WSU is beginning the semester with a new University Common Requirements director and a new course designation titled “Inquiry into Equity and Justice,” focusing on critically examining power dynamics and understanding structural inequities.
Incoming UCORE director Ashley Boyd said that the EQJS (Equity and Justice) designation will help students to think critically about issues that appear in the news and their world, helping them to understand different perspectives.
The College of Arts and Sciences, as well as the College of Veterinary Medicine, are the only two colleges so far that require students to fulfill the seventh UCORE requirement, Boyd said. Students are only required to complete this UCORE if they have a fall 2023 admission and beyond.
Currently WSU has about 21 courses under the new EQJS designation, but they are working on others, Boyd said. This new designation went into effect at the beginning of this semester, expanding the UCORE curriculum from six to seven designations.
“Criminal justice classes look at power and inequity in the justice system, but then there’s of course women’s gender and sexuality classes,” Boyd said. “Anything that is critical of power structures and looking at the ways that groups have been marginalized and uncovering those sorts of dynamics is what they’ll be focused on.”
Boyd began her position as UCORE director Sept. 1, and additionally, is an associate professor of English at WSU. With a background in social justice education, Boyd said that she works with teachers revolving around topics like racial literacy and inclusive equity.
“I have long professed that critical content can be in any discipline area,” Boyd said. “A lot of students already are critically oriented, but we’re giving them opportunities to practice those skills and then hopefully transfer them into the real world.”
In addition, Boyd also brings knowledge about information literacy in the wake of ChatGPT within classrooms to her new UCORE director position. Information literacy is one of seven WSU Undergraduate Learning Goals, and these goals overlap with the UCORE courses.
“One of my goals is to kind of reassess what we mean by information literacy in the era of ChatGPT, and how it might inform what’s happening in the UCORE classes,” Boyd said.

════════════════════

(ASSIGNED TASK): Update the article on WSU's new UCORE director, starting with "In addition, Boyd" and going on through "the UCORE courses.", with "classrooms" changed to "lecture halls".

════════════════════

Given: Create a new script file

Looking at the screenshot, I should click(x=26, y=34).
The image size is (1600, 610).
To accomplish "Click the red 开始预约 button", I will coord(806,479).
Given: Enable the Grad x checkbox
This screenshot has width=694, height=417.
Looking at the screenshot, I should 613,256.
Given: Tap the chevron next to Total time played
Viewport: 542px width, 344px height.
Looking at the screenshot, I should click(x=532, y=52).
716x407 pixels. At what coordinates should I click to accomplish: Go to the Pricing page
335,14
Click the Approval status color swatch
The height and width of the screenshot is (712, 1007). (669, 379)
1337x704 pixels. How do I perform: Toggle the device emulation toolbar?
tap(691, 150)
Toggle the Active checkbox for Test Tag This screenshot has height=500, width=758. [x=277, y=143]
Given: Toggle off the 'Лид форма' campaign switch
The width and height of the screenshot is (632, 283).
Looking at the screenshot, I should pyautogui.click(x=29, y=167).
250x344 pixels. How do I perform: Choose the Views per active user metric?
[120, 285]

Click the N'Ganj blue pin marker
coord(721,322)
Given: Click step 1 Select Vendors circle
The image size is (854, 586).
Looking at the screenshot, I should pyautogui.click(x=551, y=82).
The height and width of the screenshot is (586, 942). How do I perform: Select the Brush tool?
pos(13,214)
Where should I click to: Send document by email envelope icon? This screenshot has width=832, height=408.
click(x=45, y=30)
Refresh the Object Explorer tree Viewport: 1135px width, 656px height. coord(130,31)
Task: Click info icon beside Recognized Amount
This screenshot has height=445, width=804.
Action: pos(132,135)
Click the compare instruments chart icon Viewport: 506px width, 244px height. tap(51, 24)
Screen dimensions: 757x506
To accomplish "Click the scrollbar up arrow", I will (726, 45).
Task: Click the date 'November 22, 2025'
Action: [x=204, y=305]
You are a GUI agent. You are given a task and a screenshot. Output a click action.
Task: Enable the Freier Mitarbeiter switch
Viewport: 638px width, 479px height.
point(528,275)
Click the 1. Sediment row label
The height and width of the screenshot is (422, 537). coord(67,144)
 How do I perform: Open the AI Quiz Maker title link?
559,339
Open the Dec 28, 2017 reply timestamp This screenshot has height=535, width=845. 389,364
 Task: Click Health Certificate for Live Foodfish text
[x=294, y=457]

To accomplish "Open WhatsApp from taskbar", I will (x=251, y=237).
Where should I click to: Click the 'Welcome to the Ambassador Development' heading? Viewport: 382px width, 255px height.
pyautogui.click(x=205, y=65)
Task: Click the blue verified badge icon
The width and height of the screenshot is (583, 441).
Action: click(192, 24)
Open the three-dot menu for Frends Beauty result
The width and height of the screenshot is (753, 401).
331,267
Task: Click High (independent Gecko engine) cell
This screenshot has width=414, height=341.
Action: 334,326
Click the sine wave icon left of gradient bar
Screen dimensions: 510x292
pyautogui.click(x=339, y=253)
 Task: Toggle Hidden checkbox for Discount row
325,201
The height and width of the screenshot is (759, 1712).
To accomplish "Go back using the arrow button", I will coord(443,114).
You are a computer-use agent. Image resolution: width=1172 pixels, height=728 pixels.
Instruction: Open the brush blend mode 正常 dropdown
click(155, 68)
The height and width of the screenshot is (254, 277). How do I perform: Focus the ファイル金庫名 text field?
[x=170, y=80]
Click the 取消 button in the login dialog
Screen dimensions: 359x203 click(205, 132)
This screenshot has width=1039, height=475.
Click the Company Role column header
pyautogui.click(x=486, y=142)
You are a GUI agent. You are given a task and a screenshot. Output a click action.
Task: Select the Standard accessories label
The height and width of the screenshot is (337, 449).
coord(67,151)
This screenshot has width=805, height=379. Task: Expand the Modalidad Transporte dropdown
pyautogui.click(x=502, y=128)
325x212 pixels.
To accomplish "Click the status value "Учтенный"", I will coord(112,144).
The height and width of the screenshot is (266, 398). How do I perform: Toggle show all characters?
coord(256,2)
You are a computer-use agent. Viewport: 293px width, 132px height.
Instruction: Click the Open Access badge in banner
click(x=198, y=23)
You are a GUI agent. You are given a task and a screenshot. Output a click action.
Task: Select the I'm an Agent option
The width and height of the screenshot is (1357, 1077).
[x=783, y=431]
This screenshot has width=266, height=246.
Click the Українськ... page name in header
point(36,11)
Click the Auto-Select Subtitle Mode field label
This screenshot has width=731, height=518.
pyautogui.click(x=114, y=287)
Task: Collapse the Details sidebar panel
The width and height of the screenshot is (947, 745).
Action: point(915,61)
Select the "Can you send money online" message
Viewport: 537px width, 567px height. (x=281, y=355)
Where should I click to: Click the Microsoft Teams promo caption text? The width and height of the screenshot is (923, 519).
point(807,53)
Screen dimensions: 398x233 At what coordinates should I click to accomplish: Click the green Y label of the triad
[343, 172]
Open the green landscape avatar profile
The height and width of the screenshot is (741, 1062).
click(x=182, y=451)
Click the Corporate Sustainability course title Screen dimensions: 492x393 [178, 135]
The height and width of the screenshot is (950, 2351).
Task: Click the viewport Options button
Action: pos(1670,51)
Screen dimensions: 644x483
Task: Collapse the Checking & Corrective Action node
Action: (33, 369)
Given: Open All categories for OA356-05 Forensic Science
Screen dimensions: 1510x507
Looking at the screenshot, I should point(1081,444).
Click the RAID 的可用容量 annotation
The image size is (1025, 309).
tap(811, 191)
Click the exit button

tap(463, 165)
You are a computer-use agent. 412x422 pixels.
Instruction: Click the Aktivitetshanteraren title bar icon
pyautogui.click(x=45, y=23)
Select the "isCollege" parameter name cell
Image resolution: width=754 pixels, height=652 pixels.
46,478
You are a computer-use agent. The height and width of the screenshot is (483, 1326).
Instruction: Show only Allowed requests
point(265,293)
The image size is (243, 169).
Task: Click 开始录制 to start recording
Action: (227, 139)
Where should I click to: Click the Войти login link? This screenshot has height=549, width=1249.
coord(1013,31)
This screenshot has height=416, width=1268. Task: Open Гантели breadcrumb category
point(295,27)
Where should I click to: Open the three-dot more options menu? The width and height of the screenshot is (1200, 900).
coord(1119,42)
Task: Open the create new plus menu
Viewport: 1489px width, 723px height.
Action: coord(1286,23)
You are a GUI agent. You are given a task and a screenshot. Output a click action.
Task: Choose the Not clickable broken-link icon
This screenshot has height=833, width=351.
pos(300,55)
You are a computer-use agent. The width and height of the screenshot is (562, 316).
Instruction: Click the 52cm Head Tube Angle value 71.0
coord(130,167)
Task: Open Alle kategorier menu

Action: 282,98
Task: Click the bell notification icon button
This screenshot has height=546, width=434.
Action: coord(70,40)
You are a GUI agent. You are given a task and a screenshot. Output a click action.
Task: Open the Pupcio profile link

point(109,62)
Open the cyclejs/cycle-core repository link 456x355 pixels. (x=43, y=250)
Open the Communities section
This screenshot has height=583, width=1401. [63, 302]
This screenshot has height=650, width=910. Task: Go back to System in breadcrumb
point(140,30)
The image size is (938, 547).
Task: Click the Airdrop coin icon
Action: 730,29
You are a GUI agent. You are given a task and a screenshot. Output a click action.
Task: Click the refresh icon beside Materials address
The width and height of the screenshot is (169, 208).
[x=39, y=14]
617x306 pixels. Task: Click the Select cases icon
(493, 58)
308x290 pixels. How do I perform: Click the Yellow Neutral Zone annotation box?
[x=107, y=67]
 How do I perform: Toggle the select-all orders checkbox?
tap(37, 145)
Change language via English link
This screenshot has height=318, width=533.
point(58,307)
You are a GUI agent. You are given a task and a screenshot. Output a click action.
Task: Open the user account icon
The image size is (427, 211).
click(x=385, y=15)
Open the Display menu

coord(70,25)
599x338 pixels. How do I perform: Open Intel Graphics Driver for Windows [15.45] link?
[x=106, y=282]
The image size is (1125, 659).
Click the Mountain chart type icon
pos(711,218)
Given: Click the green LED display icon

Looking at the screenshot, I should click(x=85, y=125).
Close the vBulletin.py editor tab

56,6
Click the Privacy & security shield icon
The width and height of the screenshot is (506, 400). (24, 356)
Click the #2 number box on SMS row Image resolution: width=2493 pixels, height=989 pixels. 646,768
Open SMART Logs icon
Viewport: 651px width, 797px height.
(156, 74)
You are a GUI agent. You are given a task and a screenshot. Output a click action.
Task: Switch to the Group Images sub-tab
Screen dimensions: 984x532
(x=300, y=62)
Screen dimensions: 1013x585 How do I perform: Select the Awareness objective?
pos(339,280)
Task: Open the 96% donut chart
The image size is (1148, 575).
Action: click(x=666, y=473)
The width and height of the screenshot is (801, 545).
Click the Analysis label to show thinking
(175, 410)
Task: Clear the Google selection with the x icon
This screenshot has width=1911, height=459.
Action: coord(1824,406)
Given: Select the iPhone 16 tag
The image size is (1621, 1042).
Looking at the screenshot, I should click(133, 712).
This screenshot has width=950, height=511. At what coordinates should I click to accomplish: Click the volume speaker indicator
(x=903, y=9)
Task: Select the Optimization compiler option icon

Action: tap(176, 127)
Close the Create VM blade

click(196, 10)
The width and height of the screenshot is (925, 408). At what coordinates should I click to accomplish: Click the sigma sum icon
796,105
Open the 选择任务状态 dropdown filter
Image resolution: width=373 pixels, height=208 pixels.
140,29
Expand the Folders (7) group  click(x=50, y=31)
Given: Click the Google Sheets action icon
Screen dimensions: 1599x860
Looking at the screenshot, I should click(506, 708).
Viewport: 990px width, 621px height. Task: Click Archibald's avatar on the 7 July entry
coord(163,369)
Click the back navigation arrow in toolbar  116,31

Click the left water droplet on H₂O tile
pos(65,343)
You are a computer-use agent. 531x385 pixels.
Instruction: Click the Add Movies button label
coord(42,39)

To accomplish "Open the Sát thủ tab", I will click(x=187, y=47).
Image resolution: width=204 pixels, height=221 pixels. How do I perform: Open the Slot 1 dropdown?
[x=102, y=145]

════════════════════

(EXERCISE RESPONSE):
In addition, Boyd also brings knowledge about information literacy in the wake of ChatGPT within lecture halls to her new UCORE director position. Information literacy is one of seven WSU Undergraduate Learning Goals, and these goals overlap with the UCORE courses.